SAO PAULO: A Brazilian presidential candidate on Thursday accused his far-right adversary of illegal campaign practices for allegedly allowing friendly businessmen to secretly pay to spread slanderous messages.
The accusations by left-leaning Fernando Haddad follow a report published by the newspaper Folha de S.Paulo saying businessmen linked to Congressman Jair Bolsonaro allegedly bankrolled the spread of fake news on the WhatsApp messaging service to benefit his candidacy. The article said a blast message campaign was planned for the week before the Oct. 28 runoff.
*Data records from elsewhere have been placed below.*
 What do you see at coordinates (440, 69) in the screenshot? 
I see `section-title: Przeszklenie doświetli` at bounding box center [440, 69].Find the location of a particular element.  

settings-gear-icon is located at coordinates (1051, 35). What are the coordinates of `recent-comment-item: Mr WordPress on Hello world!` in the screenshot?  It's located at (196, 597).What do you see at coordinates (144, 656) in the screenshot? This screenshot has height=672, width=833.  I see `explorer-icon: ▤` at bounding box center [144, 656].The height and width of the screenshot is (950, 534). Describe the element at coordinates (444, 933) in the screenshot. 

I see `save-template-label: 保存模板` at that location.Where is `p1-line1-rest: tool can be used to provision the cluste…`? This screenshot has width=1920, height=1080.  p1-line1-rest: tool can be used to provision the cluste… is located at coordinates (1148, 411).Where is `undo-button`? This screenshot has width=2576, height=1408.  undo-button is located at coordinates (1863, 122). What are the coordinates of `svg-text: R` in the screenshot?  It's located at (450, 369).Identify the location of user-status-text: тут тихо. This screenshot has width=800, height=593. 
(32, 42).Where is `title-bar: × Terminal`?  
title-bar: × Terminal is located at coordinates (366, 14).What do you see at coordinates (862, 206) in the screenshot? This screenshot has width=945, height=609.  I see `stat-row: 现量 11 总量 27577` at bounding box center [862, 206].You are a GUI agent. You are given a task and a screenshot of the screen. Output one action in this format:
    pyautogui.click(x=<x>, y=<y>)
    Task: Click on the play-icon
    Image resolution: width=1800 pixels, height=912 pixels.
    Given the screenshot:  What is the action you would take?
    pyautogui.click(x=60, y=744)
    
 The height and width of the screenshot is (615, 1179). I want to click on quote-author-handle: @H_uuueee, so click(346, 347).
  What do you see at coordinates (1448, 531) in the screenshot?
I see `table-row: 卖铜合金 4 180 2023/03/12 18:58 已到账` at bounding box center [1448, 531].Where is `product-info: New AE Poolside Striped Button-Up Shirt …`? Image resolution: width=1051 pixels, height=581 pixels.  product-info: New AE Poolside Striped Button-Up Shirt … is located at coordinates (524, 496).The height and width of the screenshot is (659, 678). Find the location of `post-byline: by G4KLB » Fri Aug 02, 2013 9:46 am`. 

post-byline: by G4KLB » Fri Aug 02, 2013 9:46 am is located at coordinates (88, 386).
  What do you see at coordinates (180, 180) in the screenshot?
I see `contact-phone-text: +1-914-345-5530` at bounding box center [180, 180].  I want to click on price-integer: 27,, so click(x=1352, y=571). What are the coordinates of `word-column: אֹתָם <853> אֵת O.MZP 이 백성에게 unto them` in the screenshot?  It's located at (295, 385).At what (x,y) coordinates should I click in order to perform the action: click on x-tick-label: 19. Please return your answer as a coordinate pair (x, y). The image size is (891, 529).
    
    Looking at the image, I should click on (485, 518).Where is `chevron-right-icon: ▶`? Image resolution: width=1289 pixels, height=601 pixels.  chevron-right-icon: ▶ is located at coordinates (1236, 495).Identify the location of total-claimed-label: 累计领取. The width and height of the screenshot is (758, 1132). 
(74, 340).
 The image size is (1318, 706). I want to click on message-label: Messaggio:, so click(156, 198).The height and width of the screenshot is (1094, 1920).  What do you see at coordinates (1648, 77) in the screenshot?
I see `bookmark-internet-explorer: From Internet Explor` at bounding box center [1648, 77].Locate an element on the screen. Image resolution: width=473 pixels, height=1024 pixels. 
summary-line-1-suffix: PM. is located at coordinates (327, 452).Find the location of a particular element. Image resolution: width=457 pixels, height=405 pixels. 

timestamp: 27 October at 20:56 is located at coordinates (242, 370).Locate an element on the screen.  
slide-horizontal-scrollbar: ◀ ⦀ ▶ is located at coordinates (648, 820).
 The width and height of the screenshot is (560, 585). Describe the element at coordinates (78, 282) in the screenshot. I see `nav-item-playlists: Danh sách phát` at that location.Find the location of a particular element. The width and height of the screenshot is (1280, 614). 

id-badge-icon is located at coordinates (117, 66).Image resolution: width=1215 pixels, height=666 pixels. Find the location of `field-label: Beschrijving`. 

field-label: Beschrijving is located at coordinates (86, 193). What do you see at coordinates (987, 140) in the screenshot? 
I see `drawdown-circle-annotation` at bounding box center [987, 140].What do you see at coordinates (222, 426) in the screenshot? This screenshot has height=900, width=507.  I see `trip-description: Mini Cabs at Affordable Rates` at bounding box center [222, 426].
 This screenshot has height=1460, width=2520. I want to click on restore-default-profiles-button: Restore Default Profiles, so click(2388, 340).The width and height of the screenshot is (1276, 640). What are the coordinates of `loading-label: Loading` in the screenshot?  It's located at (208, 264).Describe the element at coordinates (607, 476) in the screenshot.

In a series of tweets, Bolsonaro, who is the front-runner in opinion polls, said any support of businessmen was voluntary. Gustavo Bebbiano, the chairman of Bolsonaro’s Social Liberal Party, denied receiving illegal donations.
“Every donation made until this day, no matter if it is our party or our candidate’s campaign, comes from resources donated to our platform, accordingly with legislation,” Bebbiano said
Haddad, who was hand-picked by jailed former President Luiz Inacio Lula da Silva, said he has leads for the federal police to follow, but did not reveal names. He later asked Brazil’s top court to start an investigation, and he said he might take the case to the Organization of American States.
“There has been a criminal organization of businessmen which used illegal campaign financing to promote this candidacy and tamper with the election in the first round (on Oct. 7). And they want to do it again in the runoff,” Haddad said. “We estimate that hundreds of thousands of messages, all fake, were sent to voters to suggest they voted for my rival.”
Paying for the blast-messaging, if true, could be a violation of Brazil’s campaign finance laws since companies are barred from giving money to candidates, electoral lawyer Erick Pereira said.
“But there is still need for robust evidence, which is not here at this moment,” Pereira added.
The Folha article mentioned businessman Luciano Hang, who owns the Havan department store, as one of the contributors. It also mentioned a handful of marketing companies that allegedly received money to do the blast messaging.
In an emailed statement, the Havan chain said the newspaper “published fake news with a clear ideological slant,” adding it would sue over the article.
At Yacows, an Internet marketing service mentioned in the article, a person answered the phone and said there would be no comment because the company did not engage in spreading messages.
The other companies mentioned in the article didn’t answer their phones Thursday afternoon.
In his tweet, Bolsonaro said Haddad’s campaign was trying to change the subject.
“The Workers’ Party is not being affected by fake news, it is affected by the truth,” Bolsonaro wrote. “They stole the population’s money, were arrested, confronted the judiciary, disrespected families and made the country sink into violence and chaos.”
On Thursday, a Datafolha poll said Bolsonaro keeps a comfortable advantage over Haddad, with 59 percent support against his adversary’s 41 percent. The polling firm said it interviewed 9,137 voters Wednesday and Thursday and the poll had a margin of error of two percentage points.